» **The problem**
Which lines of the data below hold "screenshot"? Copy each of them.

» **Data to use**
=== Begin Enclosure ===
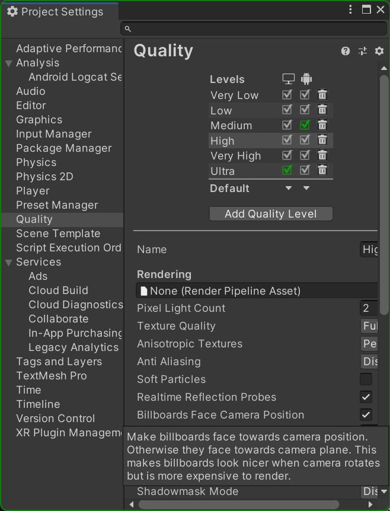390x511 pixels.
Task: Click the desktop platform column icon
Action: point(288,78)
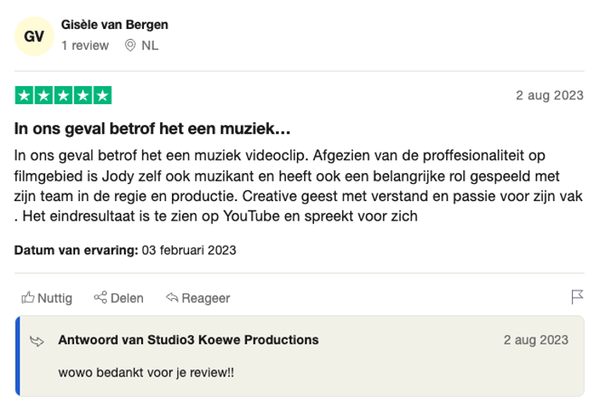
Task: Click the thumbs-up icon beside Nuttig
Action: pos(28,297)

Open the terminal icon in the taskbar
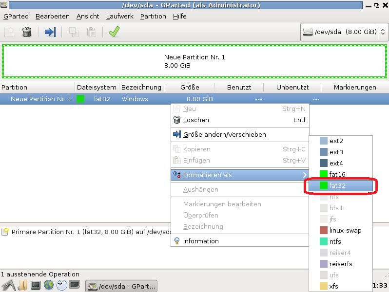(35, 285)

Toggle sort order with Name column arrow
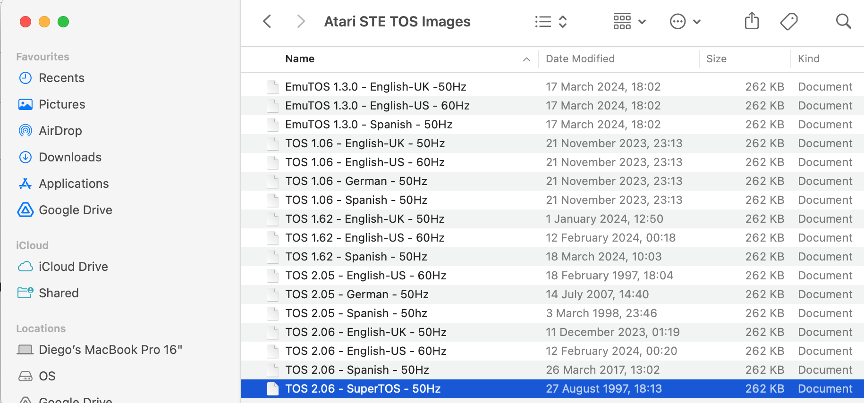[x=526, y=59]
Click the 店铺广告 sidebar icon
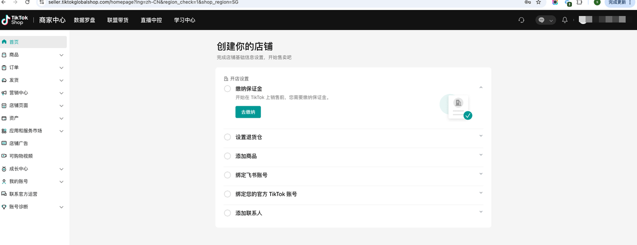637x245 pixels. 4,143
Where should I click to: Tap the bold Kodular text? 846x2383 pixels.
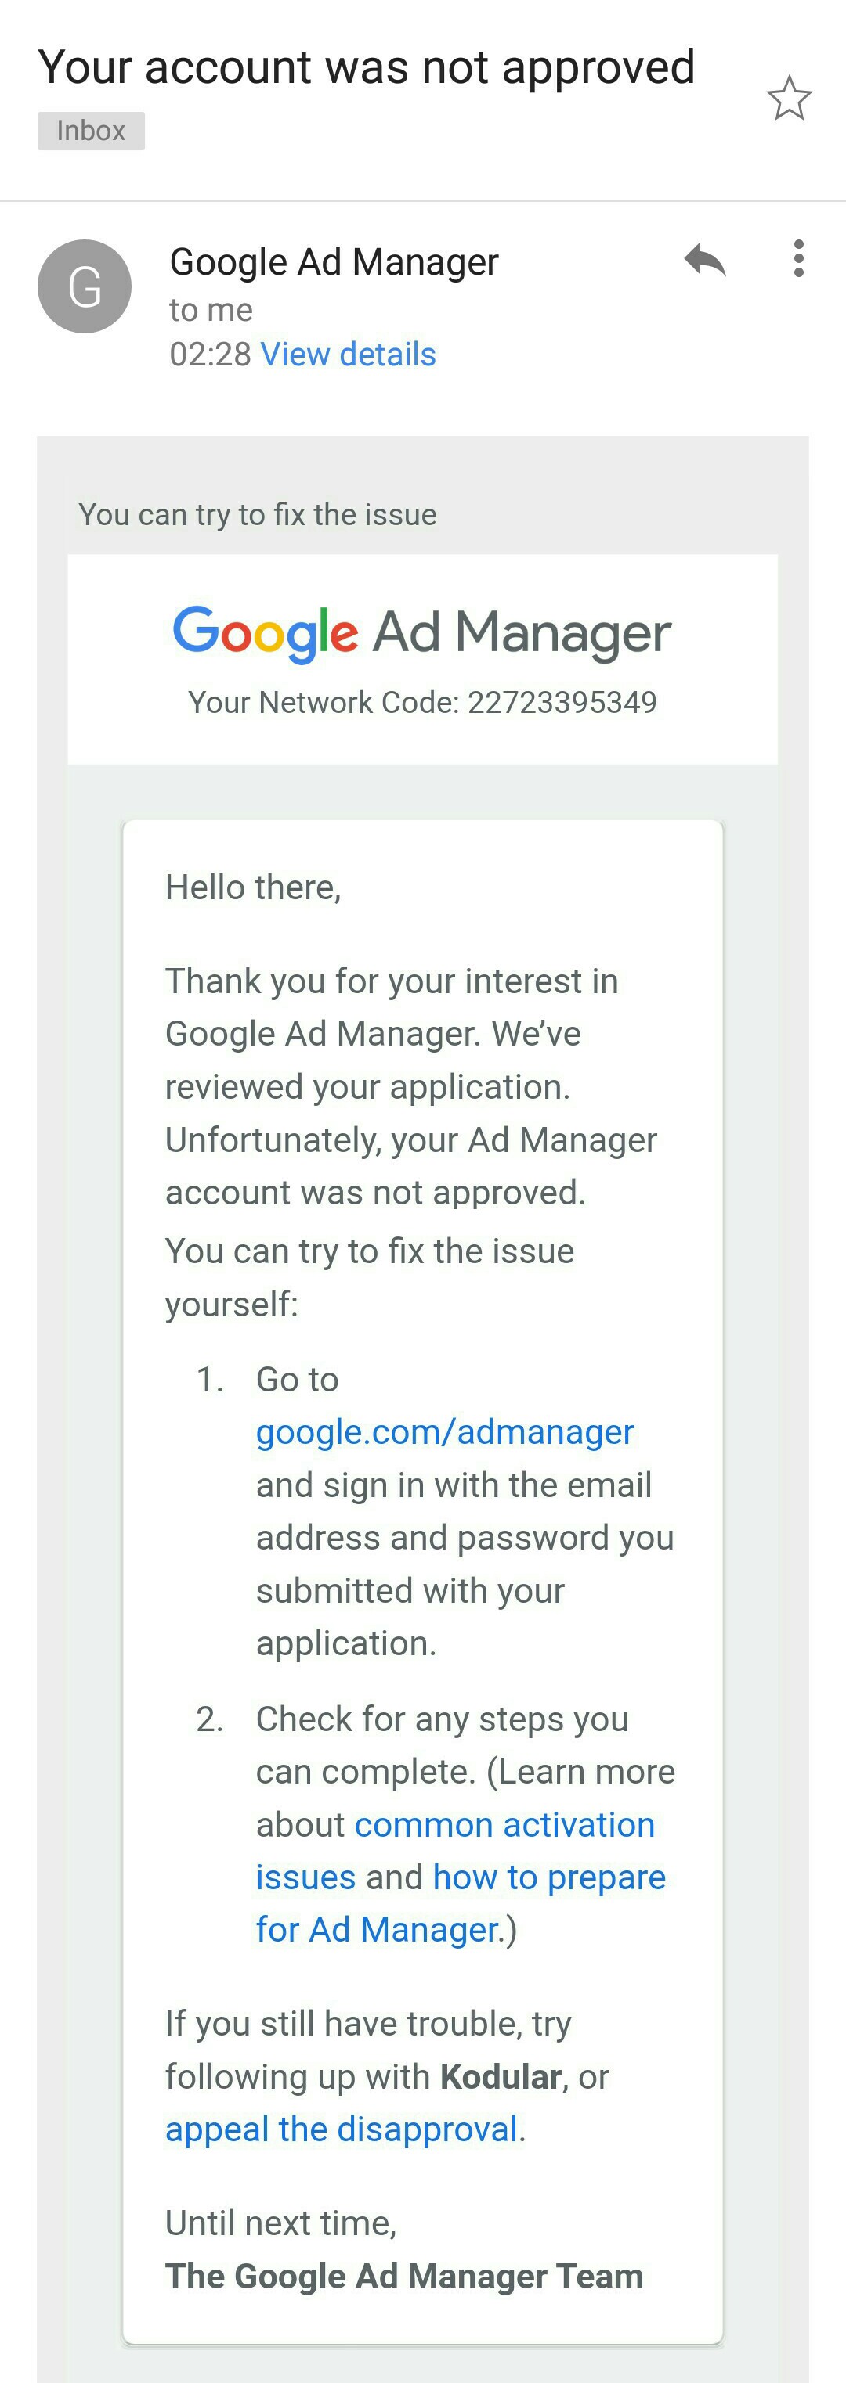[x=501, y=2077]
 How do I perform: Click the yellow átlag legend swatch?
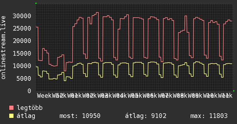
=== End Enclosure ===
=== Begin Enclosure ===
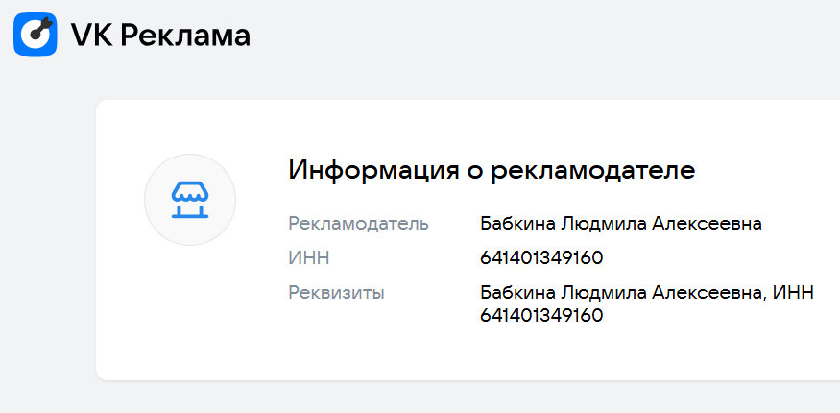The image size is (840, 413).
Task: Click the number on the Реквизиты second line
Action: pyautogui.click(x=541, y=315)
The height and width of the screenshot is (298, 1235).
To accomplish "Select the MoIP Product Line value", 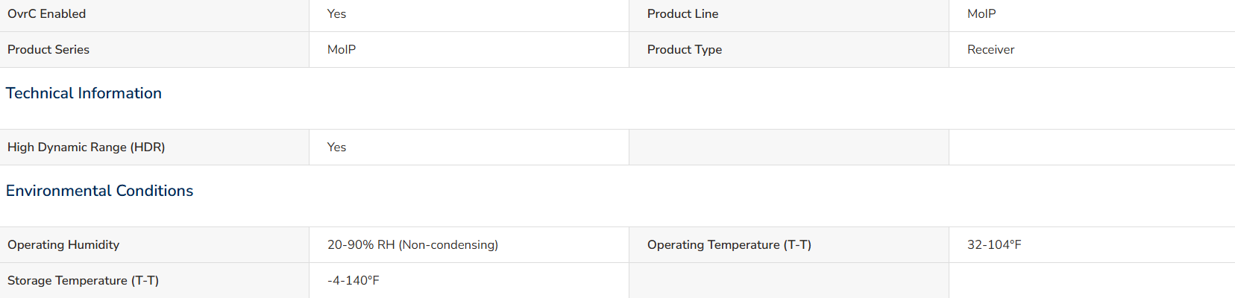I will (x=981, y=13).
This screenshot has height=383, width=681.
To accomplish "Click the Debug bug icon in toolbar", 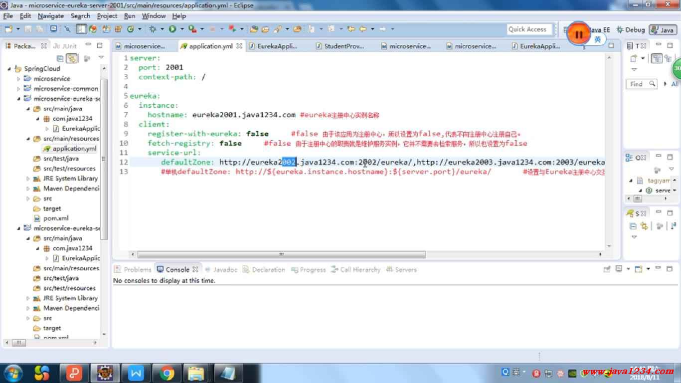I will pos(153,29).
=== End Enclosure ===
=== Begin Enclosure ===
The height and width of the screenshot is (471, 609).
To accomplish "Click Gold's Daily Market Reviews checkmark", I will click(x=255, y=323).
=== End Enclosure ===
» **Your response**
The height and width of the screenshot is (298, 1235).
This screenshot has height=383, width=681.
The height and width of the screenshot is (471, 609).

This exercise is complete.